3 hr later, I was back to Met Station and rejoicing in the day's accomplishments. Have I mentioned how much I like down? :D
That night's sleep was fitful, trying to find a position that helped my breathing. Blech.
|"Hanging out" on the Land Cruiser|
Rejoicing! All that's left now is Tuesday. We packed our backpacks into the Land Cruiser and took off with our day packs for the bottom of the mountain. After a couple hours on the trail, Richard came back up with the vehicle to pick up the hikers. We ended up coming down the mountain with almost 20 people on/in/hanging off of the Land Cruiser...awesome.
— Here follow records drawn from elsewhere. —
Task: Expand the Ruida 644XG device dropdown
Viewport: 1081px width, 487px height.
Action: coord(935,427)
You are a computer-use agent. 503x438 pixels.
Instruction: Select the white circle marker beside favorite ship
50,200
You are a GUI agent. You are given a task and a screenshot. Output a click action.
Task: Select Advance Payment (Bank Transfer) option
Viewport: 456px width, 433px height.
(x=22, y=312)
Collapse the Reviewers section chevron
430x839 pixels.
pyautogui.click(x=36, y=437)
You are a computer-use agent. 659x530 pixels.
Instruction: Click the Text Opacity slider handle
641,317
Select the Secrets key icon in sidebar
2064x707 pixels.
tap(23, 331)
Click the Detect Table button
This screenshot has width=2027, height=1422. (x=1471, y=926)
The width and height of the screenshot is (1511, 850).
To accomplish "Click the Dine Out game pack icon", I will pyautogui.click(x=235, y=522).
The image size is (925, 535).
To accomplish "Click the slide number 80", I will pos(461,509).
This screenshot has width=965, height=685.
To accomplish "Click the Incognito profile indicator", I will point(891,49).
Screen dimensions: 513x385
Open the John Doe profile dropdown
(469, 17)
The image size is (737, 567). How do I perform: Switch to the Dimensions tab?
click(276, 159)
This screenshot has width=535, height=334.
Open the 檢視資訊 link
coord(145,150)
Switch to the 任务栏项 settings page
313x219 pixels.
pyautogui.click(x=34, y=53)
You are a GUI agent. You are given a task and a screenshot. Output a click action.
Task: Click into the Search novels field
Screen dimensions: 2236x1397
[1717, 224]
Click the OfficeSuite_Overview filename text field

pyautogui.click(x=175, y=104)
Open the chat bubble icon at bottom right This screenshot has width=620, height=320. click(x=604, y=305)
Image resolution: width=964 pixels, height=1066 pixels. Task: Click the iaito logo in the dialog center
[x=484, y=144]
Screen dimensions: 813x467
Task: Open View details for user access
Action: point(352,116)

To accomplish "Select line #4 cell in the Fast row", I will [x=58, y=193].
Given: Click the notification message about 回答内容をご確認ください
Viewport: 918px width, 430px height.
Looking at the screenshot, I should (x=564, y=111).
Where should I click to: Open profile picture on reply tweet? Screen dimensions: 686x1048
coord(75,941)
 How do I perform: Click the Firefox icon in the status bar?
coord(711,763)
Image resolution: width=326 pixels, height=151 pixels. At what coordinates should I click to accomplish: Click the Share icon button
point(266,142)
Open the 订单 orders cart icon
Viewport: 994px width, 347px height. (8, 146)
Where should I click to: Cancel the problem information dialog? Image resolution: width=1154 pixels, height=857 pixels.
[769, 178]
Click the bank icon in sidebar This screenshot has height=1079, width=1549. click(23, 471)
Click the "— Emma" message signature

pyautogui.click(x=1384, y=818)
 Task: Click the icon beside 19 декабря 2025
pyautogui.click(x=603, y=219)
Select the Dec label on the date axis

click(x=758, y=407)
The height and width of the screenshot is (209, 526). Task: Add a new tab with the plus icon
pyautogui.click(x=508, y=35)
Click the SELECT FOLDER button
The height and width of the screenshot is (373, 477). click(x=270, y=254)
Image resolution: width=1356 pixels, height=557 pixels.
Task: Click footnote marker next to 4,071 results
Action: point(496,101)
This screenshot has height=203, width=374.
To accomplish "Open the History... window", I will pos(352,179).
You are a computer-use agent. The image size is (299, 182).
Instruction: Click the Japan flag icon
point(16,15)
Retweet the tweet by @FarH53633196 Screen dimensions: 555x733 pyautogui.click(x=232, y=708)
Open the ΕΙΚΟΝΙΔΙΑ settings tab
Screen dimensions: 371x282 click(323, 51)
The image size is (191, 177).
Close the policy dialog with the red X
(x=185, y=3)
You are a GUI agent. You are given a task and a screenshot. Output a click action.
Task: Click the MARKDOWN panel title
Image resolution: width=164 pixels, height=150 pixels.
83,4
Welcome to Africa. Probably the best part of my hike. After a photoshoot at the base, we loaded up in the vehicles and headed back to Nairobi for a pizza feast (granola bar pizza, of course) and showers at Maxwell! Happy happy joy joy!
And so, Jessica is a mountain climber. Wow. And she's alive. Even more wow.
Mt. Kenya in review:
Did Jess enjoy herself? Yes.
Is she glad she did it? Yes.
Will she climb another mountain in the near future? NO.
Does she want to backpack with you with her amazing backpack? Yes. Please call.
Go therefore, and climb mountains! It's cool.